The dining table has a relatively simple function: to provide ample surface for family and friends to share a meal. It is probably this combination and tension between the prosaic and the poetic that attracts so many different designers and architects to create their own table, resulting in a wide variety of material combinations, colour finishes and forms.
Approaching the dining table as a technical problem can yield surprisingly elegant results: Foster + Partners’ ‘Arc’ for Molteni & C casts a thin shell in fibre-reinforced cement as its base, creating an ideal diagram of compression forces. Egon Eiermann’s height-adjustable ‘Eiermann Table 1’, manufactured by Richard Lampert shows the minimum amount of structural elements needed for a stable steel skeleton. And in the case of Bertjan Pot’s ‘Slim’ dining table for Arco, the wooden table is engineered for archetypical simplicity and seemingly impossible thinness.
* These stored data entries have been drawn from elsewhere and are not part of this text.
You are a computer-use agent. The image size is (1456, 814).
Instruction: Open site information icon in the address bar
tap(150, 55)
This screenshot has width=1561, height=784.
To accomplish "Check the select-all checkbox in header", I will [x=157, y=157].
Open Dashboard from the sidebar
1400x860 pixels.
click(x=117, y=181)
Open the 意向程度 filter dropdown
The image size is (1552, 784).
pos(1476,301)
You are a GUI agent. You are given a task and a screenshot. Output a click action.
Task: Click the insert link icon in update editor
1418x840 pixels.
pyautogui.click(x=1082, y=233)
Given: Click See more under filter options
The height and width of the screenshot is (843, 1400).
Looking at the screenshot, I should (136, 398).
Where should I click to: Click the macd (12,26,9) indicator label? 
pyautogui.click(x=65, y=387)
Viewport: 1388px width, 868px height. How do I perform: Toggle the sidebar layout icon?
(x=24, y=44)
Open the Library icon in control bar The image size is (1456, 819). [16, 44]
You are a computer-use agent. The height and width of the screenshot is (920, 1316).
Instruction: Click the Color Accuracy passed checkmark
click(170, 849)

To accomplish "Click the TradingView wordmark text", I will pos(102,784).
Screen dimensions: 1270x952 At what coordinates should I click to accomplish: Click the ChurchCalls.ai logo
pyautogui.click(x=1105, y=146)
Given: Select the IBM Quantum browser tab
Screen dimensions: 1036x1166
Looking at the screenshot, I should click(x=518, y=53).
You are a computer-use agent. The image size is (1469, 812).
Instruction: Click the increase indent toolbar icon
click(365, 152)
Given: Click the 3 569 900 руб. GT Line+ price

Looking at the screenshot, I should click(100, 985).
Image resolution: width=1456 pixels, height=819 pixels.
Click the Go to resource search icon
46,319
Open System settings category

Dining-table classics such as Le Corbusier’s and Charlotte Perriand’s Cassina-produced ‘LC6’, Isamu Noguchi’s Vitra-produced ‘Dining table’, which features a round glass table top and a central base of chromed rods, Knoll International’s ‘Saarinen Tulip Table’ designed by Eero Saarinen, which has one aluminium central leg that tapers outwards, or Charles and Ray Eames’s aluminum-base ‘Eames Table’, also by Vitra, still enjoy immense popularity.
A more artistic approach to dining tables is presented by Patrizia Polese’s ‘Hoop’ for Forhouse, where she weaves a basket out of chromed steel to support a glass tabletop. Piero Lisoni’s ‘Naked’ table for Glas Italia is an extendable, fully glass object that almost vanishes from sight.
Fabio Calvi and Paolo Brambilla combine the strong forms of a typical picnic table with a base in polyethylene and aluminium, and a composite wood-and-plastic tabletop in their ‘Banquété’ for Serralunga. And ending on a more whimsical note, Denis Santachiara’s ‘Bellaforza!’ dining table for Gufram features two pairs of metal legs walking in opposite directions, with the glass tabletop suspended between them.